Data for processing:
========================================

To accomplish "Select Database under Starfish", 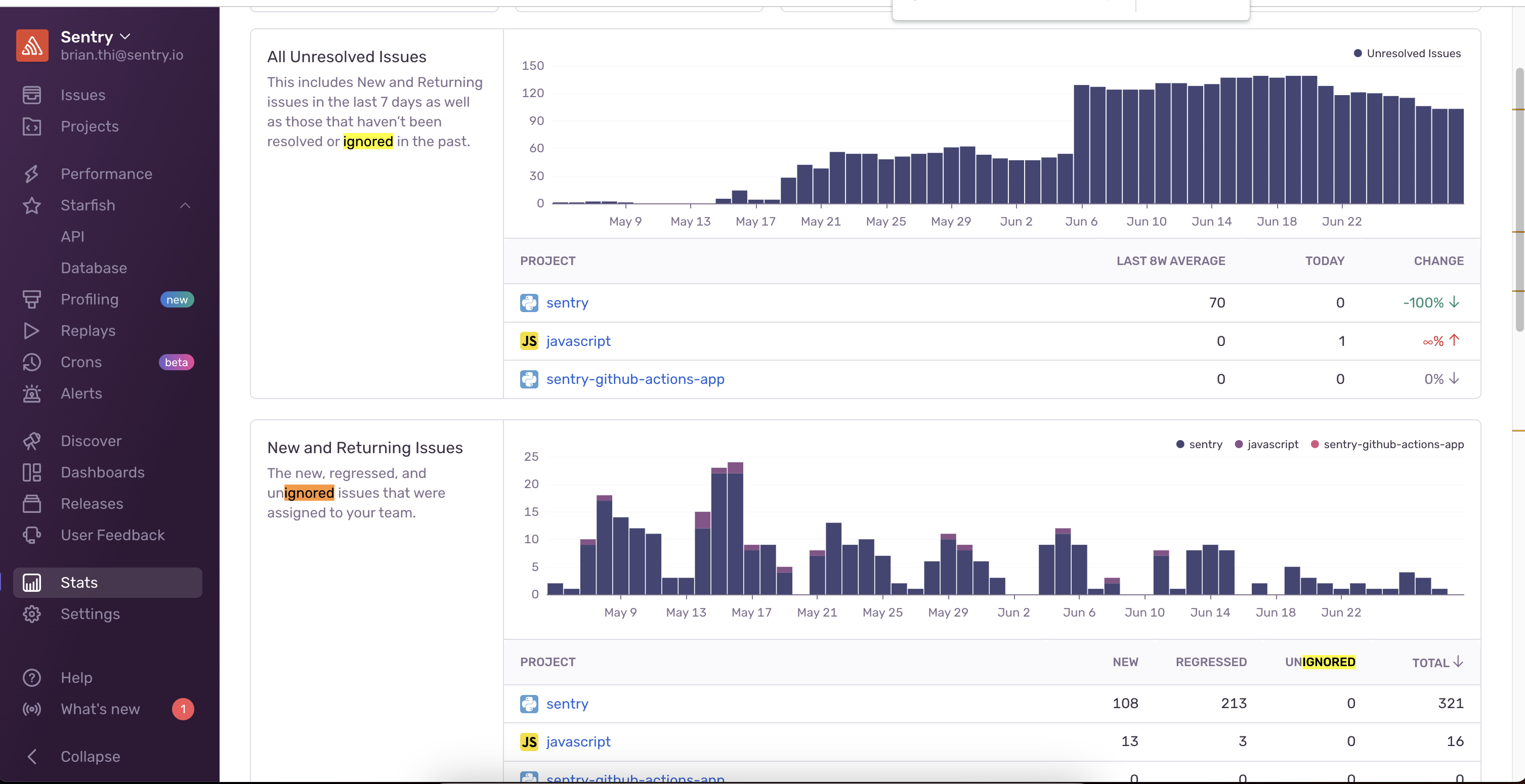I will [94, 268].
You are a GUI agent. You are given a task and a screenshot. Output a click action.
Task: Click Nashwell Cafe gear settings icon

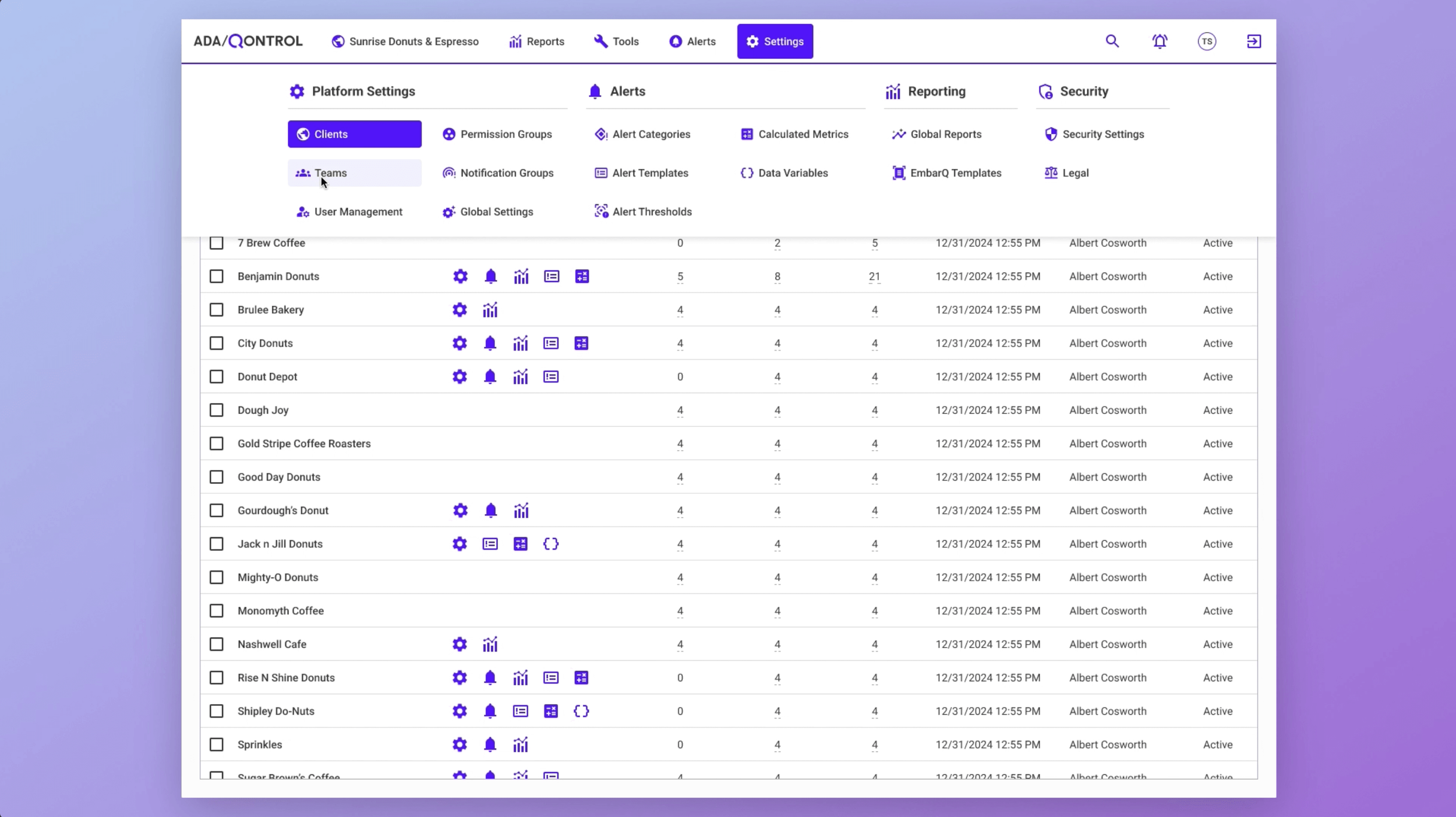[460, 645]

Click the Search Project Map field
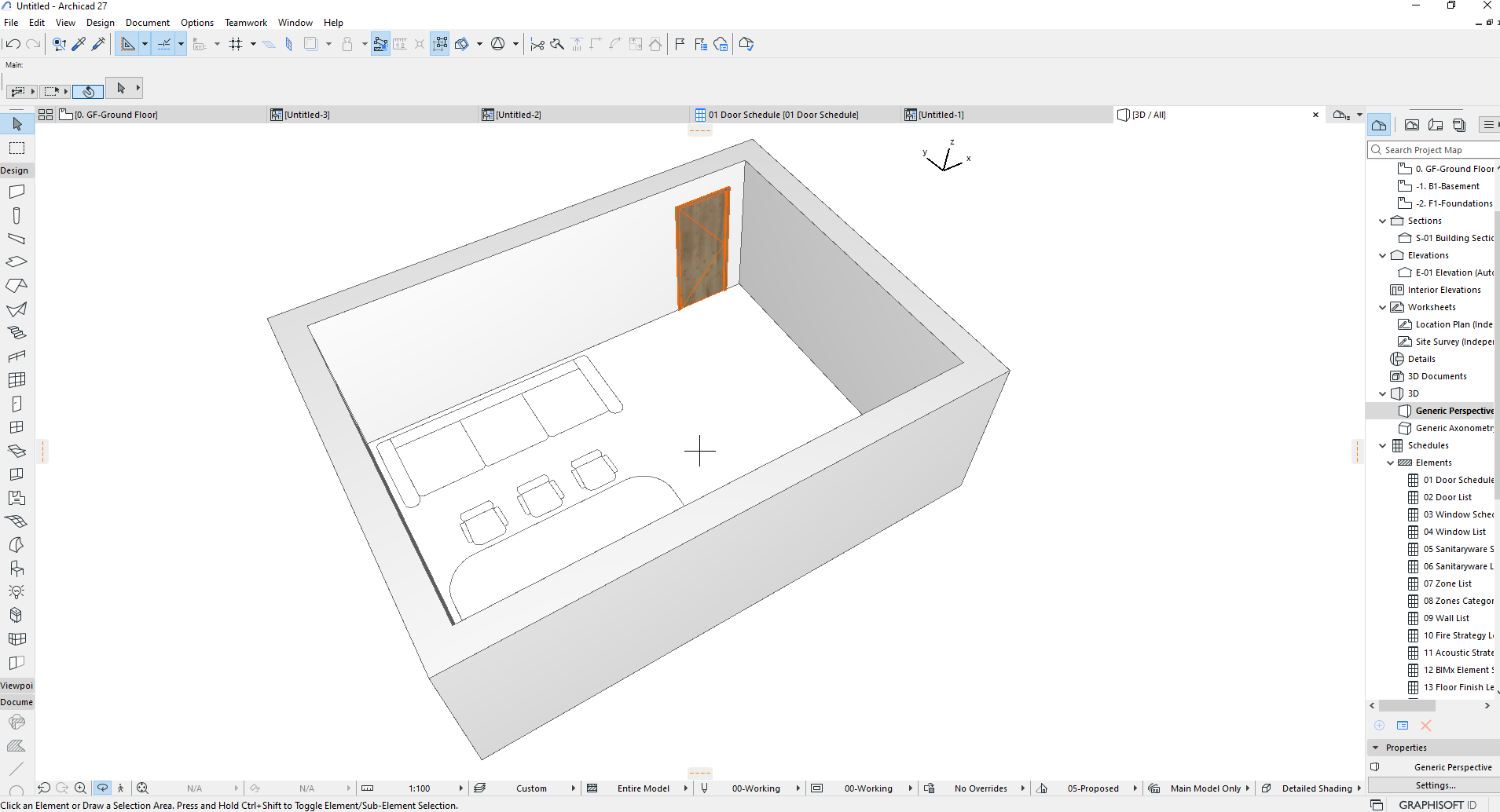point(1430,149)
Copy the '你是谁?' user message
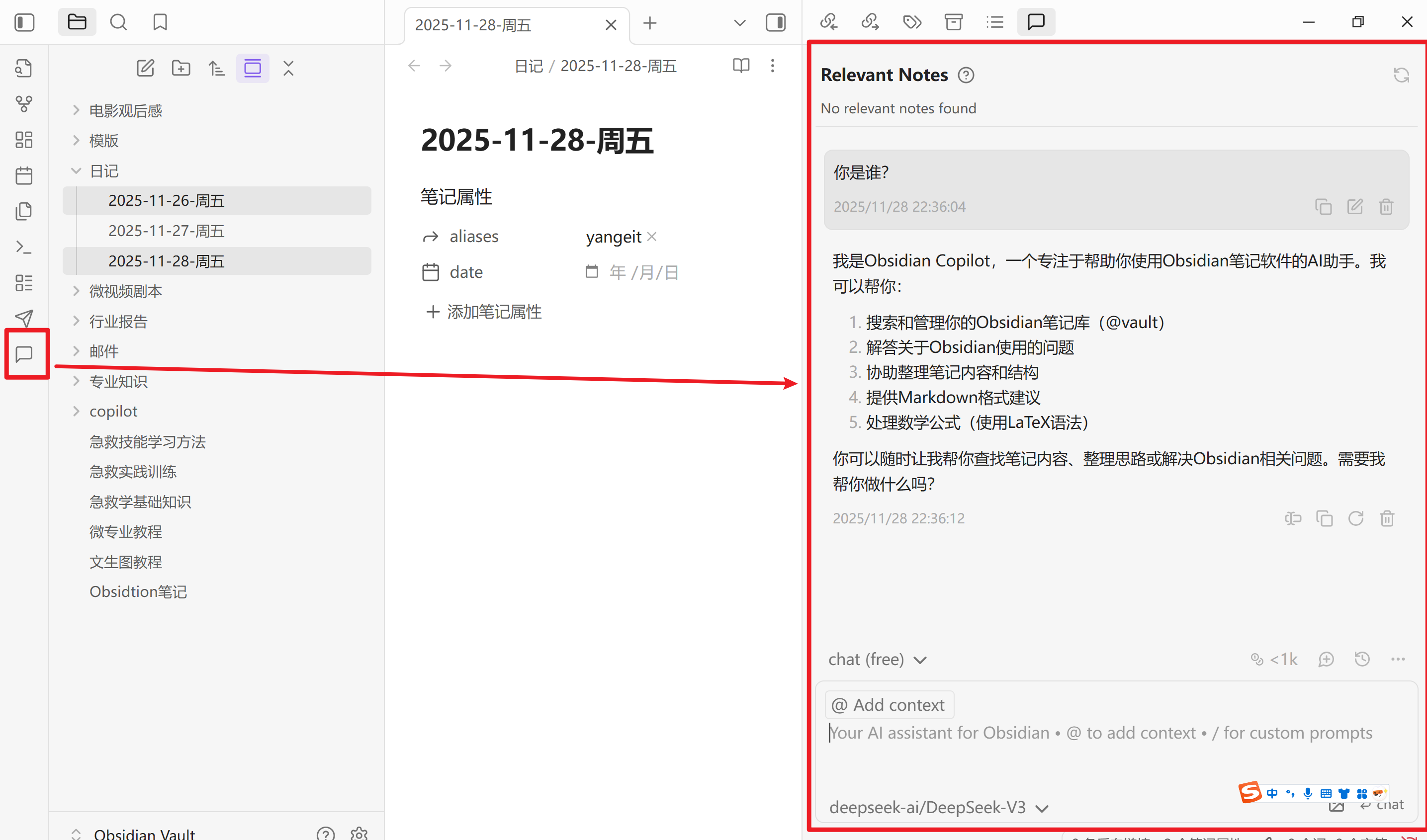Image resolution: width=1427 pixels, height=840 pixels. [1323, 207]
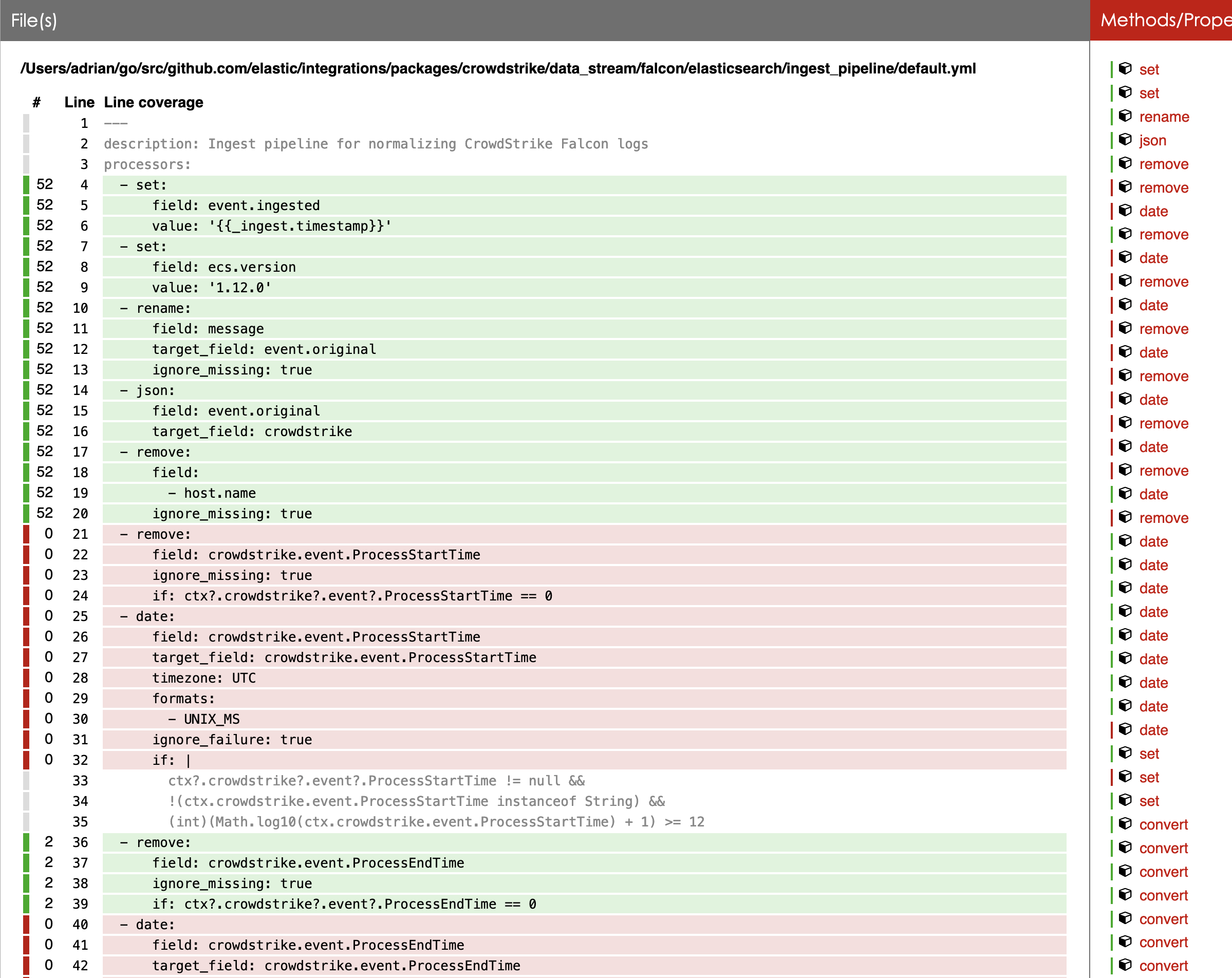The width and height of the screenshot is (1232, 978).
Task: Click the File(s) gray header
Action: pyautogui.click(x=34, y=21)
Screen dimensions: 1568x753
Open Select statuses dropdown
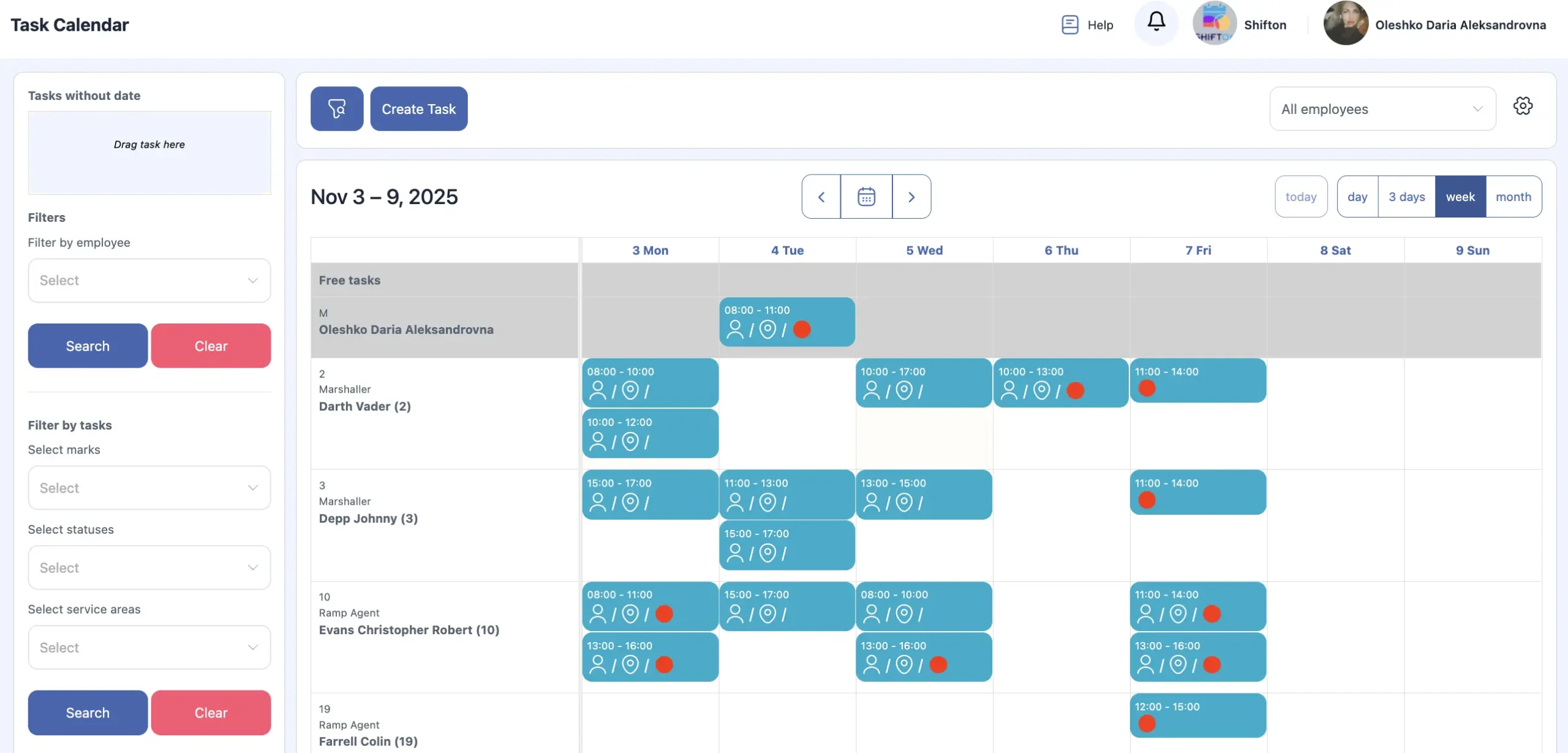click(x=149, y=568)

========================================

Once you reach the line containing "You are a GUI", print it and every line after it exactly, through the end of the entries, without any pictures.

Response for this exercise:
You are a GUI agent. You are given a task and a screenshot. Output a click action.
Task: Click Nashwell Cafe gear settings icon

[460, 645]

Click the Search Project Map field
point(1430,149)
Copy the '你是谁?' user message
Image resolution: width=1427 pixels, height=840 pixels. [1323, 207]
The width and height of the screenshot is (1232, 978).
Task: Click the File(s) gray header
Action: pyautogui.click(x=34, y=21)
Screen dimensions: 1568x753
Open Select statuses dropdown
click(x=149, y=568)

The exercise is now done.